Giter Club home page Giter Club logo

phylosofs's Introduction

PhyloSofS

A tool to model the evolution and structural impact of alternative splicing

Status Linux, OSX Windows
Project Status: Active – The project has reached a stable, usable state and is being actively developed. Build Status Build status

PhyloSofS (Phylogenies of Splicing isoforms Structures) is a fully automated computational tool that infers plausible evolutionary scenarios explaining a set of transcripts observed in several species and models the three-dimensional structures of the produced protein isoforms.
The phylogenetic reconstruction algorithm relies on a combinatorial approach and the maximum parsimony principle. The generation of the isoforms' 3D models is performed using comparative modeling.

Case study

PhyloSofS was applied to the c-Jun N-terminal kinase (JNK) family (60 transcripts in 7 species). It enabled to date the appearance of an alternative splicing event (ASE) resulting in substrate affinity modulation in the ancestor common to mammals, amphibians and fishes, and to identify key residues responsible for such modulation. It also highlighted a new ASE inducing a large deletion, yet conserved across several species. The resulting isoform is stable in solution and could play a role in the cell.
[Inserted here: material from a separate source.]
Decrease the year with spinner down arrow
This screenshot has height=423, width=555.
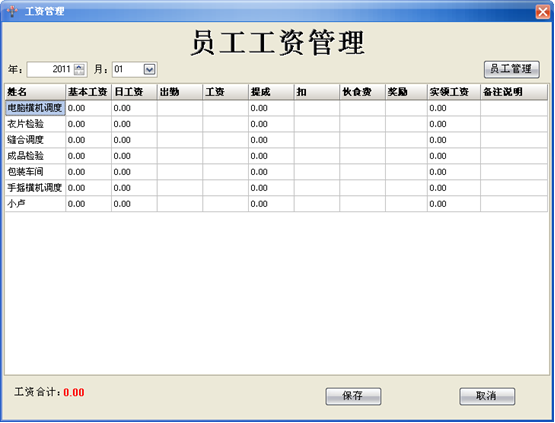click(x=80, y=72)
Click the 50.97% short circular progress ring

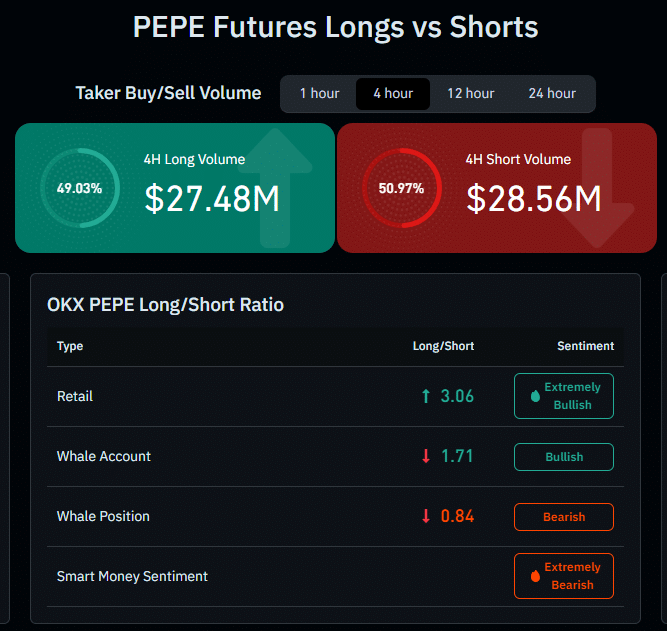click(x=401, y=188)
More details about this case study, together with the algorithm description, can be found in the PhyloSofS' preprint available at bioRxiv.

Installation

1. Download

You can clone this PhyloSofS package using git:

git clone https://github.com/PhyloSofS-Team/PhyloSofS.git

2. Install

Then, you can access the cloned PhyloSofS folder and install the package using Python 3's pip:

cd PhyloSofS
python -m pip install .

3. Install dependencies

Phylogenetic inference

To run the phylogenetic module of PhyloSofS, you need to have Graphviz installed.
The easiest way to install Graphviz in...

  • Debian/Ubuntu is: sudo apt-get install graphviz
  • Windows is using Chocolatey: choco install graphviz
  • macOS is using Homebrew: brew install graphviz

Molecular modelling

The molecular modelling pipeline depends on Julia, HH-suite3 and MODELLER. This module can only run on Unix systems (because of the HH-suite). To alleviate that, we offer a Docker image with all these dependencies installed (see the Docker section for more details).

Julia

You can download Julia 1.1.1 binaries from its site.

LibZ

Some BioJulia packages can need LibZ to precompile. If you found a related error, you can install LibZ from its site. In Ubuntu 18.04 you can install it by doing: sudo apt-get install zlib1g-dev

HH-suite3

Clone our HH-suite fork at AntoineLabeeuw/hh-suite and follow the Compilation instructions in its README.md file.

MODELLER

PhyloSofS needs MODELLER version 9.21. Follow the instructions in the MODELLER site to install it and get the license key.

Databases

To run the molecular modelling module you need the HH-suite databases:

  • Sequence database: uniclust30_yyyy_mm_hhsuite.tar.gz (we have tested PhyloSofS using 20180_08 as yyyy_mm)
  • Structural database: pdb70_from_mmcif_latest.tar.gz

The needed mmCIF PDB files for MODELLER are downloaded on demand, if there are not present, in an indicated folder.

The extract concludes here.